• **ABOUT THIS EXERCISE**:
Where a line below carries the word "value", include it in the count, then give the count alone.

• **DATA FOR ANALYSIS**:
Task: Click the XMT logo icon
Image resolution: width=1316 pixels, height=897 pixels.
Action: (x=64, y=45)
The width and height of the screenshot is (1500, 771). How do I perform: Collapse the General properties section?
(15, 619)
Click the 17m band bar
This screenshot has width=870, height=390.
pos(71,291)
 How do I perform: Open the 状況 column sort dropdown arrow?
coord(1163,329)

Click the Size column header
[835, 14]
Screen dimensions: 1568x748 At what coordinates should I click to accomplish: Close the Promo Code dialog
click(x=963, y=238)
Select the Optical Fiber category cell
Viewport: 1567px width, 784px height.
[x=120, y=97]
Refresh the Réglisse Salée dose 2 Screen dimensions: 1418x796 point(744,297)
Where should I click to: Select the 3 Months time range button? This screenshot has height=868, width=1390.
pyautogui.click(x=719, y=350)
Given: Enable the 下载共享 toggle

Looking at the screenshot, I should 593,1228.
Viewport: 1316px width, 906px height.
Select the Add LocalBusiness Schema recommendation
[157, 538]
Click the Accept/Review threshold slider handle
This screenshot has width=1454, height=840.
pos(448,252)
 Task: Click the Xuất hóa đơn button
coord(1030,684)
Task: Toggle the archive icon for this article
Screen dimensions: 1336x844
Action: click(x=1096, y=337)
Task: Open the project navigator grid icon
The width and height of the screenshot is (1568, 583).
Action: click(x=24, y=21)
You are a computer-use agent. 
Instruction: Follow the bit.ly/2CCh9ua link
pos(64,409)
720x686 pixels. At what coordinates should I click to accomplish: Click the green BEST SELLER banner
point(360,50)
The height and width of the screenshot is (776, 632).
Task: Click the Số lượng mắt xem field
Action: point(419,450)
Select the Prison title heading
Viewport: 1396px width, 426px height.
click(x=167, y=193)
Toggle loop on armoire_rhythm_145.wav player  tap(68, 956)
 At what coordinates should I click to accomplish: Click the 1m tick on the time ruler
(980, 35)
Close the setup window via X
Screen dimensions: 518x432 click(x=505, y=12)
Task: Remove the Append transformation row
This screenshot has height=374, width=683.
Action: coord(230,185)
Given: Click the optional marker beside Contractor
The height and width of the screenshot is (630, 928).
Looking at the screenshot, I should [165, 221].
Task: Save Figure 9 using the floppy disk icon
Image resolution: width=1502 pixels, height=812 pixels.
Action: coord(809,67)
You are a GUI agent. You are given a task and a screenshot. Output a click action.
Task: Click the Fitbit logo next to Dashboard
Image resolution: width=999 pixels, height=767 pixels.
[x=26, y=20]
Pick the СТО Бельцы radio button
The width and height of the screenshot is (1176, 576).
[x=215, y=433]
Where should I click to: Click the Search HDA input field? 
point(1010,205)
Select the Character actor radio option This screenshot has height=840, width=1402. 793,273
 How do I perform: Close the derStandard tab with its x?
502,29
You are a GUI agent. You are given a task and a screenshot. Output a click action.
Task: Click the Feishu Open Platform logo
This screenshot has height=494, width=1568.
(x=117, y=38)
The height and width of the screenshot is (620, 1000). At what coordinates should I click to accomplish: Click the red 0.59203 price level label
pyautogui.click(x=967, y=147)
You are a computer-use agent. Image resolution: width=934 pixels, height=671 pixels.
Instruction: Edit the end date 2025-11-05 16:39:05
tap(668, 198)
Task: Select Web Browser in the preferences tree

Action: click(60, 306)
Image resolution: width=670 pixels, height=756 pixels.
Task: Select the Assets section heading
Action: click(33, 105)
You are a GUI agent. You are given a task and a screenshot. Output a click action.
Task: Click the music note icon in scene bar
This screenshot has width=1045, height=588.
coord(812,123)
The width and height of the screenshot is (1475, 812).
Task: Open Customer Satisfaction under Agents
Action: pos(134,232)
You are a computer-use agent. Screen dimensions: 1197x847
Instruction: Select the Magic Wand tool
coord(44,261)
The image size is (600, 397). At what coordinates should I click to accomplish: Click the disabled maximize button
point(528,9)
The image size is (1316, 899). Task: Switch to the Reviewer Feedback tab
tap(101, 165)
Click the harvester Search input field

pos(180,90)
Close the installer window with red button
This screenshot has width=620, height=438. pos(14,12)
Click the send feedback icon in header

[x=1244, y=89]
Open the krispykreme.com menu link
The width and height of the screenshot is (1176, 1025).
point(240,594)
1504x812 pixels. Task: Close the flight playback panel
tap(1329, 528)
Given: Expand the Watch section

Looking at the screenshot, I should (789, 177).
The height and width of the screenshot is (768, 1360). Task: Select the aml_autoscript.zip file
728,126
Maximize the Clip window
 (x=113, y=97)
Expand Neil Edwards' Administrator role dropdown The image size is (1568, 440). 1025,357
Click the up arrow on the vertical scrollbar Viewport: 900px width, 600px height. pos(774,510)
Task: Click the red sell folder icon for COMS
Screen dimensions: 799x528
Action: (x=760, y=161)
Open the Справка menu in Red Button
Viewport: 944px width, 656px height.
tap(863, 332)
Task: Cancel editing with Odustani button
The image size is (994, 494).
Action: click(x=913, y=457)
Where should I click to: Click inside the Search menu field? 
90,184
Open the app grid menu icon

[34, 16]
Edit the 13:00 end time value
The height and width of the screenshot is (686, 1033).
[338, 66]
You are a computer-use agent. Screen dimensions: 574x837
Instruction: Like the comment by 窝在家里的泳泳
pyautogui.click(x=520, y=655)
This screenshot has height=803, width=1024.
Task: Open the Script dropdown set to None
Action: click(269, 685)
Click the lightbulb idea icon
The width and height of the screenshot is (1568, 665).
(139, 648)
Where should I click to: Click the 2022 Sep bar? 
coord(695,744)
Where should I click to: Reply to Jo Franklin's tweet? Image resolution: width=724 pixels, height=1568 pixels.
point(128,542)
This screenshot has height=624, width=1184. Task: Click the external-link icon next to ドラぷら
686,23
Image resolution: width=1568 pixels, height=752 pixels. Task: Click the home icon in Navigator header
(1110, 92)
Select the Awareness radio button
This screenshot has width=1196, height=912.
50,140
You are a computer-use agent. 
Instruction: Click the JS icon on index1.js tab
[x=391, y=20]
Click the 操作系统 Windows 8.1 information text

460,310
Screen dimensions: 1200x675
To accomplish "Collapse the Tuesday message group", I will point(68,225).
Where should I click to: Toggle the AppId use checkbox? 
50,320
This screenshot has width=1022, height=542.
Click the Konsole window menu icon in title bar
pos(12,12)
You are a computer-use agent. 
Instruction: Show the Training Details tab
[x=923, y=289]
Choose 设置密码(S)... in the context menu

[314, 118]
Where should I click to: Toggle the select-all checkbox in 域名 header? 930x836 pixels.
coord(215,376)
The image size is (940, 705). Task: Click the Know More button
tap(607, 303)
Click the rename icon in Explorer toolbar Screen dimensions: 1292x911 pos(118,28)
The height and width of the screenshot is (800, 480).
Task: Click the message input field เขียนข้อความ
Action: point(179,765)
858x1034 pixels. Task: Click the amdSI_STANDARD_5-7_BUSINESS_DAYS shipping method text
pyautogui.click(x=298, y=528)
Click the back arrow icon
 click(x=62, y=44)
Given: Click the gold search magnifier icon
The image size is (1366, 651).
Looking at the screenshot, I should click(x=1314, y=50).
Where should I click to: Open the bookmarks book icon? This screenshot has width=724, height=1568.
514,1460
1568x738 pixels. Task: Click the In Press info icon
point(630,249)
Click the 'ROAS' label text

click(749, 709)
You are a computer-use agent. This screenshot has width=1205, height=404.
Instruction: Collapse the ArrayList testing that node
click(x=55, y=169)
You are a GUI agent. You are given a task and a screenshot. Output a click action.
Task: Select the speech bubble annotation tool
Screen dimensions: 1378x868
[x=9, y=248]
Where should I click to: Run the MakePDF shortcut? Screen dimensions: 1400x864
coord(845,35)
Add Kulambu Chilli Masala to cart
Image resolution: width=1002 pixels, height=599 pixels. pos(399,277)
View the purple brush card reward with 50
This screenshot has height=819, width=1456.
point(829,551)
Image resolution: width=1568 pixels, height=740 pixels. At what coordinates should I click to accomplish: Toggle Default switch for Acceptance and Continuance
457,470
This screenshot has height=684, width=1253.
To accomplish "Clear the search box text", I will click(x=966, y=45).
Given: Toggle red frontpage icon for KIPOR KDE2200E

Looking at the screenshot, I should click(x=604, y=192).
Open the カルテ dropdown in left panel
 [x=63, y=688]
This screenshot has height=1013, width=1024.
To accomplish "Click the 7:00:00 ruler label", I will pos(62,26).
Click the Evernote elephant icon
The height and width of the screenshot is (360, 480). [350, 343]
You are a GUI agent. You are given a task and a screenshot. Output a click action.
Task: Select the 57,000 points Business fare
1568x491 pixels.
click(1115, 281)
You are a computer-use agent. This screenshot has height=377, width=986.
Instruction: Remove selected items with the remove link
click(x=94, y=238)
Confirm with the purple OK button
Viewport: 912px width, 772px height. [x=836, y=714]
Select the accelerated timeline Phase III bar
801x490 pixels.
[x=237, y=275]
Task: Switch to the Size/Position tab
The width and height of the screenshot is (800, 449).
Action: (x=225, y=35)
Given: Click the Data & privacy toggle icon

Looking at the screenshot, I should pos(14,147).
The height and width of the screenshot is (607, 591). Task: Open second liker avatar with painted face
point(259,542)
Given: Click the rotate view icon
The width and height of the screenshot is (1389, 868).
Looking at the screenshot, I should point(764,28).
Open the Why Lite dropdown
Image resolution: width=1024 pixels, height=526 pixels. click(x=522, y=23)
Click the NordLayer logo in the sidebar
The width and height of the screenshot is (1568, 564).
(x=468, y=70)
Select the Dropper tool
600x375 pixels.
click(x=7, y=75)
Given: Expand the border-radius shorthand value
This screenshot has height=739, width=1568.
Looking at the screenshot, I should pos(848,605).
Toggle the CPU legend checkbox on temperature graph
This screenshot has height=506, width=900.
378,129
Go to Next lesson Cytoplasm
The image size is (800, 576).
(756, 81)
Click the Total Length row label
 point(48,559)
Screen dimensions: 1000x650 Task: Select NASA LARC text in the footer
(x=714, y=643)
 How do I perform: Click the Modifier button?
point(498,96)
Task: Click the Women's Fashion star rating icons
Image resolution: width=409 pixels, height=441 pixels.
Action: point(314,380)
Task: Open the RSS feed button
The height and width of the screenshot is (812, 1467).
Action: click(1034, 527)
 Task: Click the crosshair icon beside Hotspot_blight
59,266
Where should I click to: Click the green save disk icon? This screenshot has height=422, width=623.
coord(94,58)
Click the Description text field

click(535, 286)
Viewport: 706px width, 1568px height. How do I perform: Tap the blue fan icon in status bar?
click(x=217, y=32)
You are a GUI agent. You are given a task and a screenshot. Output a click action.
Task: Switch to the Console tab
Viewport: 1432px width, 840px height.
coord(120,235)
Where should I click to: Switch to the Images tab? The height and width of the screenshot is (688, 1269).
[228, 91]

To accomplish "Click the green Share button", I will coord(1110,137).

• **EXERCISE SOLUTION**:
2